Reproduce the records below word for word, starting at the beginning and stopping after the line that contains "pyautogui.click(x=491, y=78)". Leave the pictures out of your answer.

● Data supplied

########################################

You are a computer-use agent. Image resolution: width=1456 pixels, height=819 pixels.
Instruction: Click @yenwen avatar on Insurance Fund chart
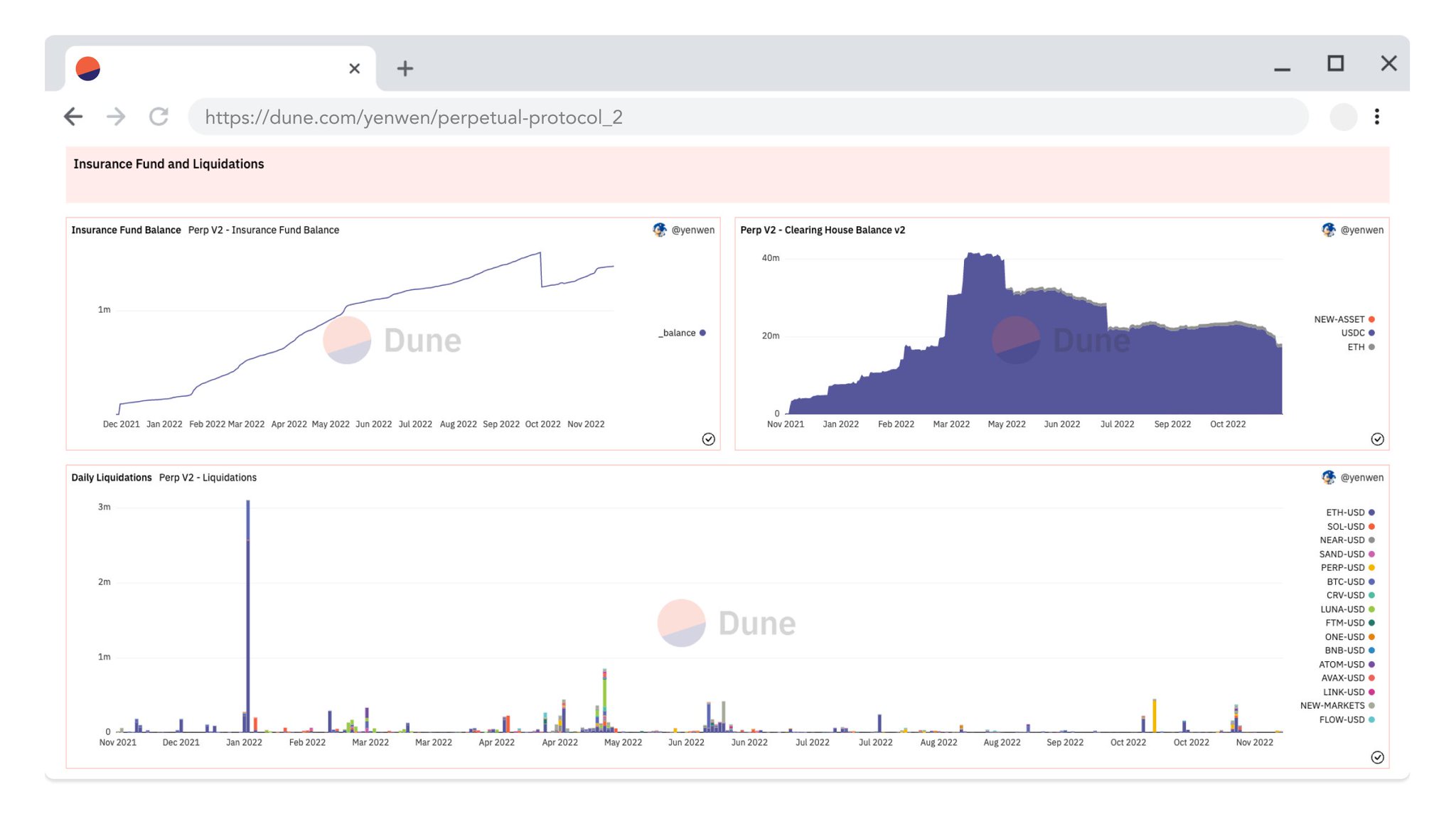tap(660, 230)
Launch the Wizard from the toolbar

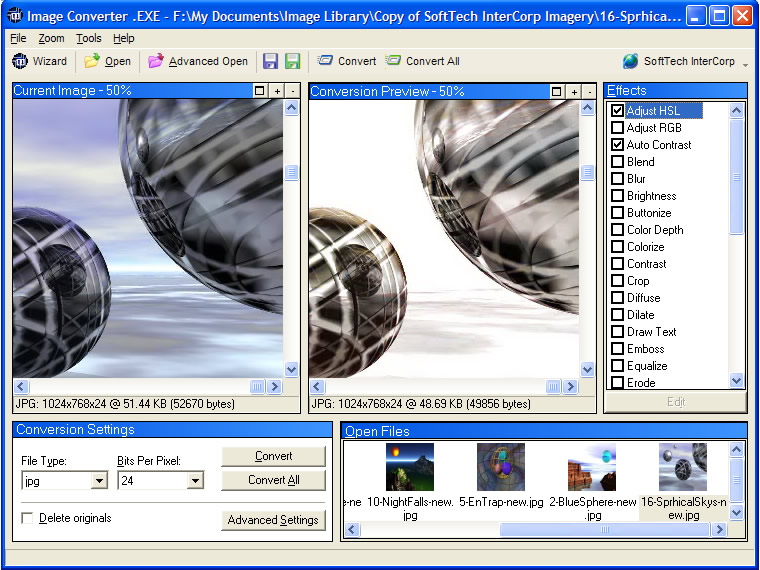coord(39,61)
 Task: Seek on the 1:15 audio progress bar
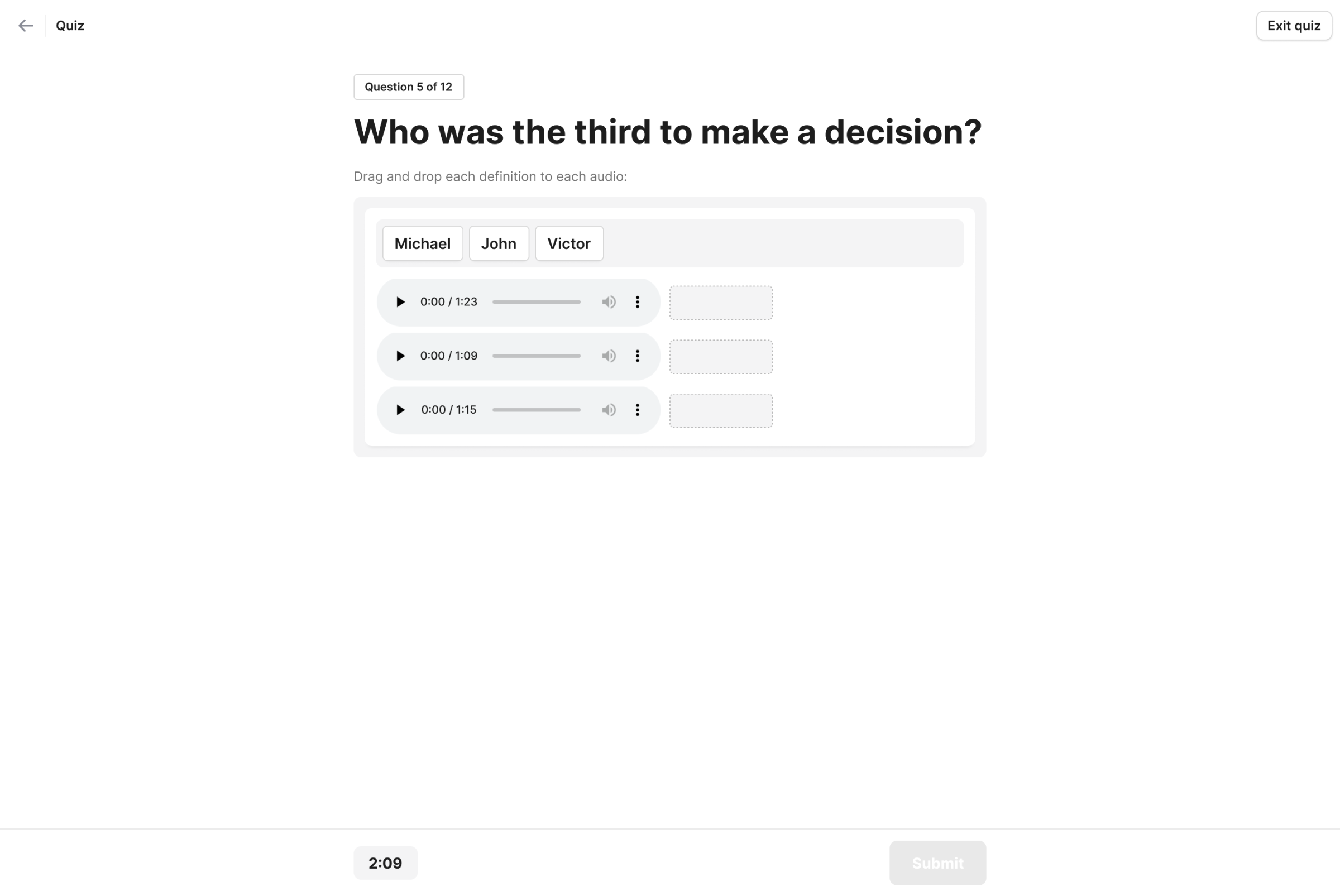[536, 410]
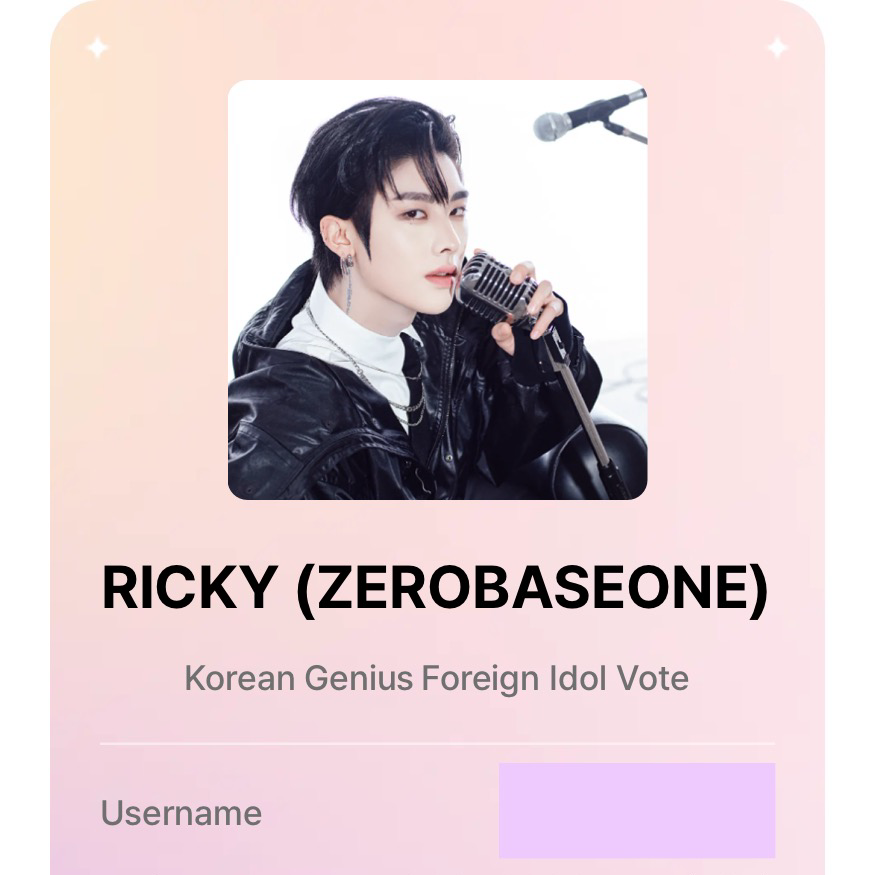Click the stand microphone in the photo's background
The image size is (875, 875).
coord(589,118)
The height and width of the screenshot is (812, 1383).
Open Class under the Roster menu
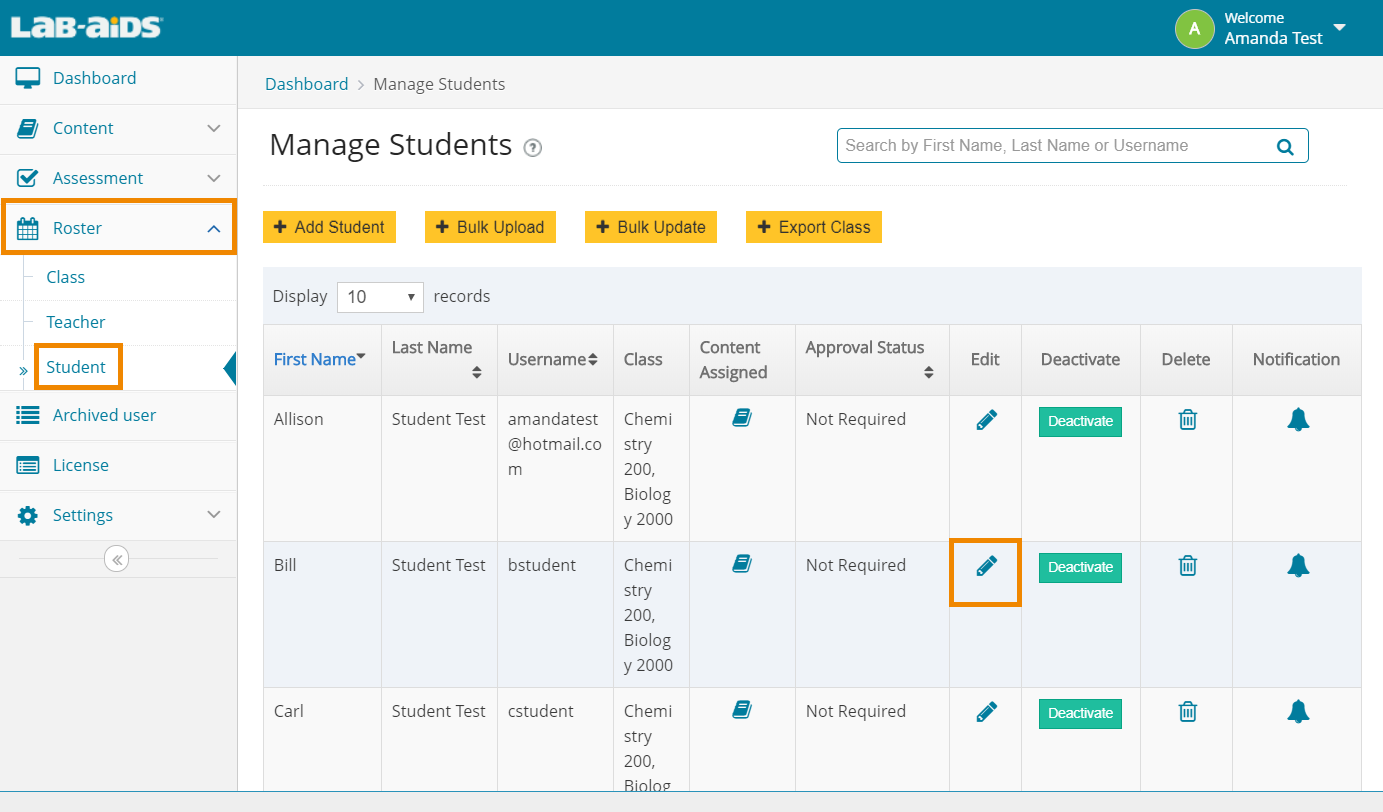tap(66, 277)
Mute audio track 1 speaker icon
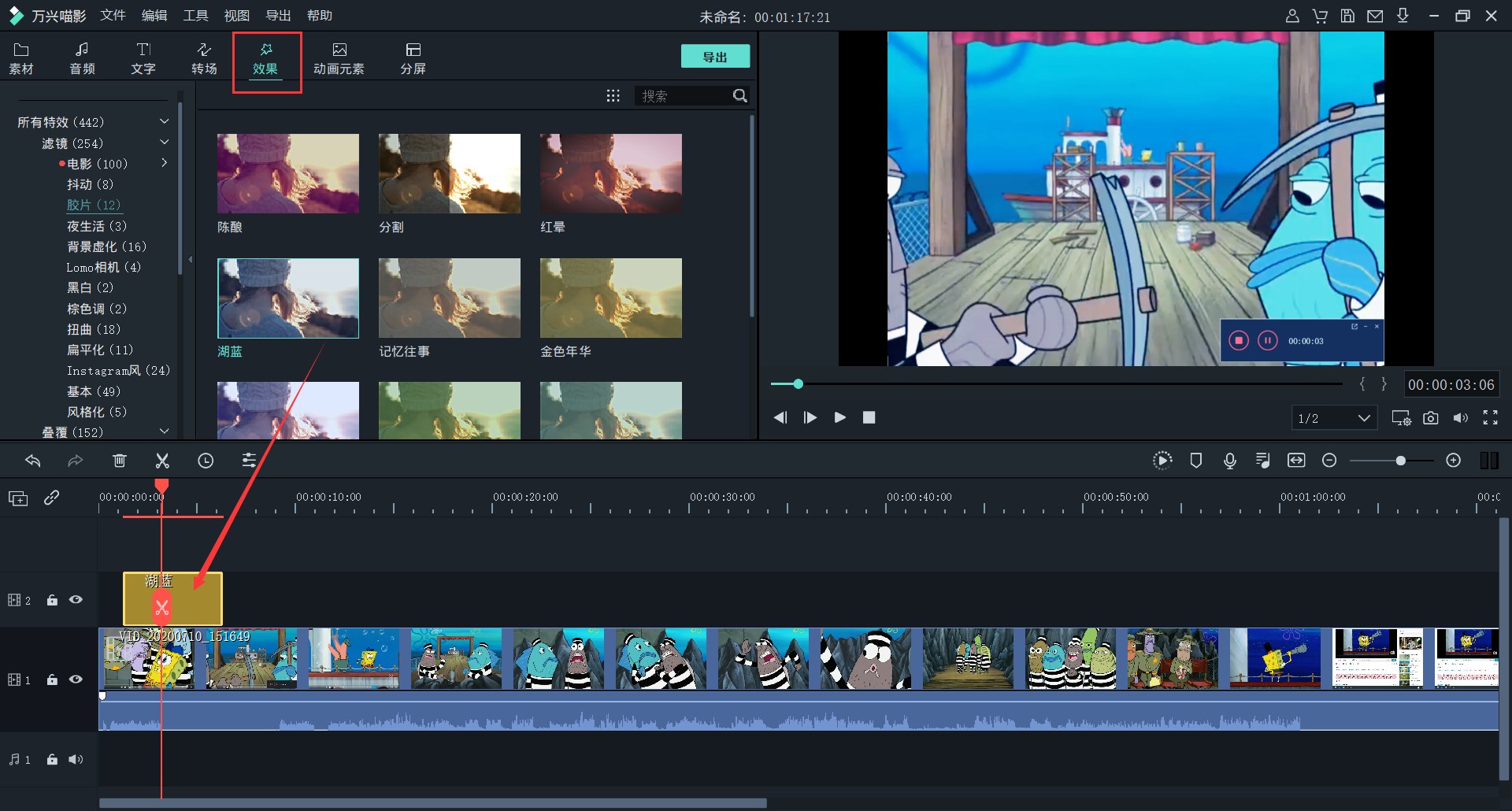The width and height of the screenshot is (1512, 811). [x=76, y=760]
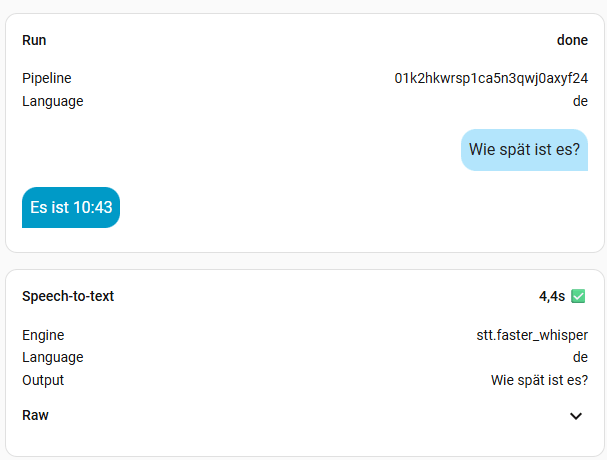Click the pipeline ID 01k2hkwrsp1ca5n3qwj0axyf24
Screen dimensions: 607x460
pyautogui.click(x=491, y=78)
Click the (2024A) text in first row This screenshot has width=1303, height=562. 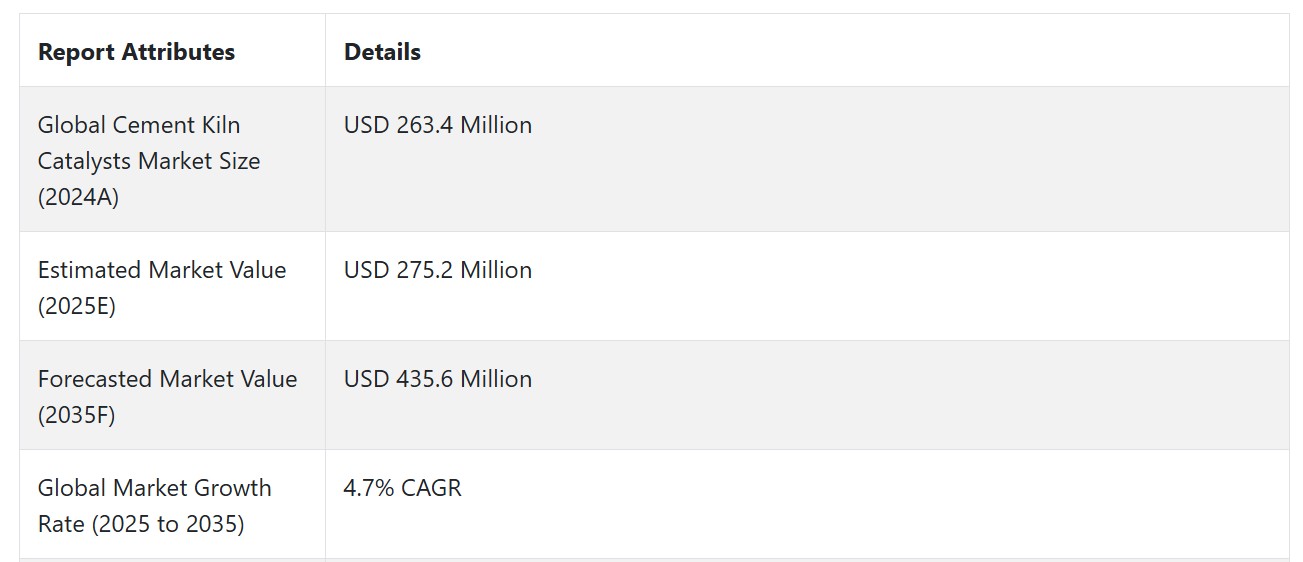[x=78, y=197]
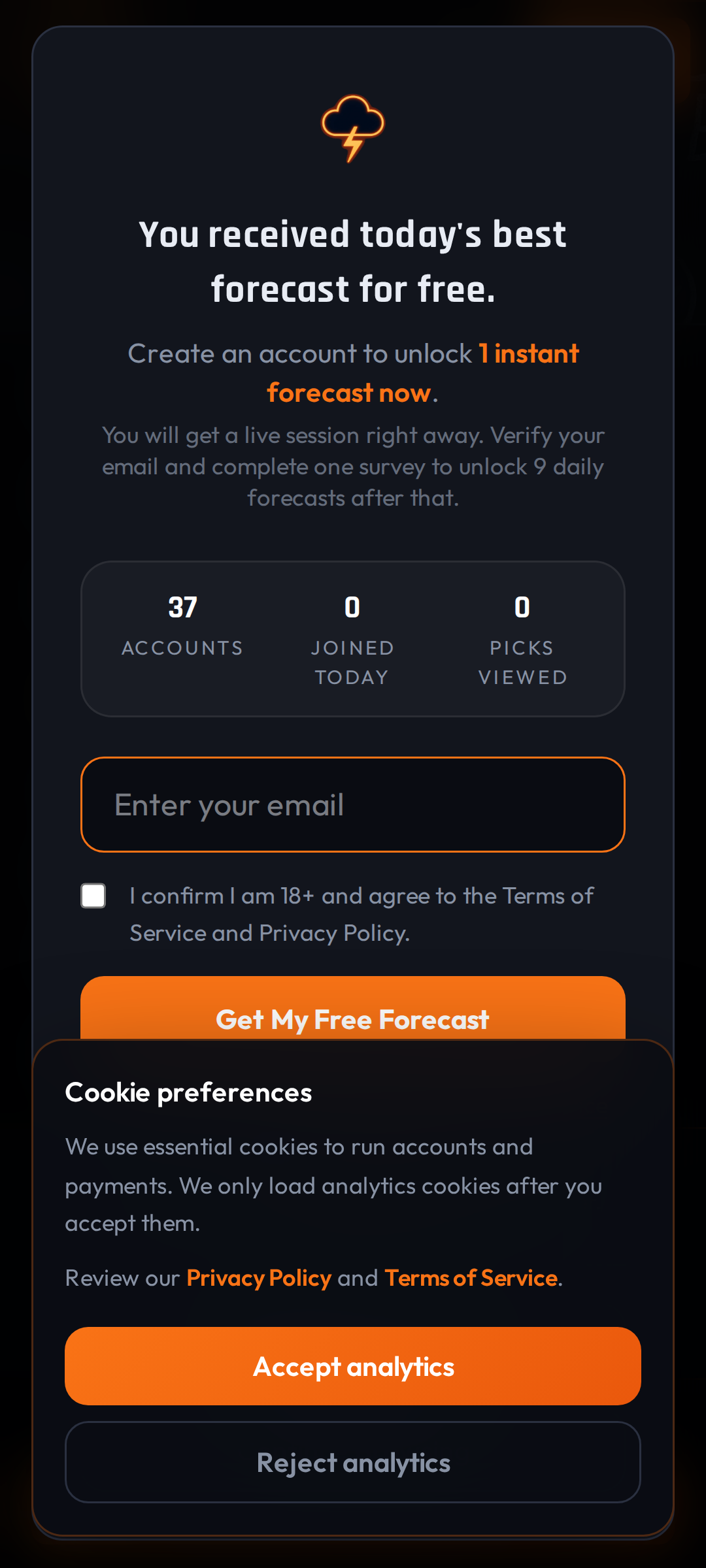
Task: Click the 'Review our' text in cookie banner
Action: coord(122,1278)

########################################

● Solution for this problem
You are a computer-use agent. Image resolution: width=1456 pixels, height=819 pixels.
Instruction: Click @yenwen avatar on Insurance Fund chart
tap(660, 230)
Launch the Wizard from the toolbar

coord(39,61)
 Task: Seek on the 1:15 audio progress bar
[536, 410]
Click the stand microphone in the photo's background
The image size is (875, 875).
coord(589,118)
The height and width of the screenshot is (812, 1383).
Open Class under the Roster menu
tap(66, 277)
Mute audio track 1 speaker icon
The width and height of the screenshot is (1512, 811). [x=76, y=760]
Click the pipeline ID 01k2hkwrsp1ca5n3qwj0axyf24
Screen dimensions: 607x460
pyautogui.click(x=491, y=78)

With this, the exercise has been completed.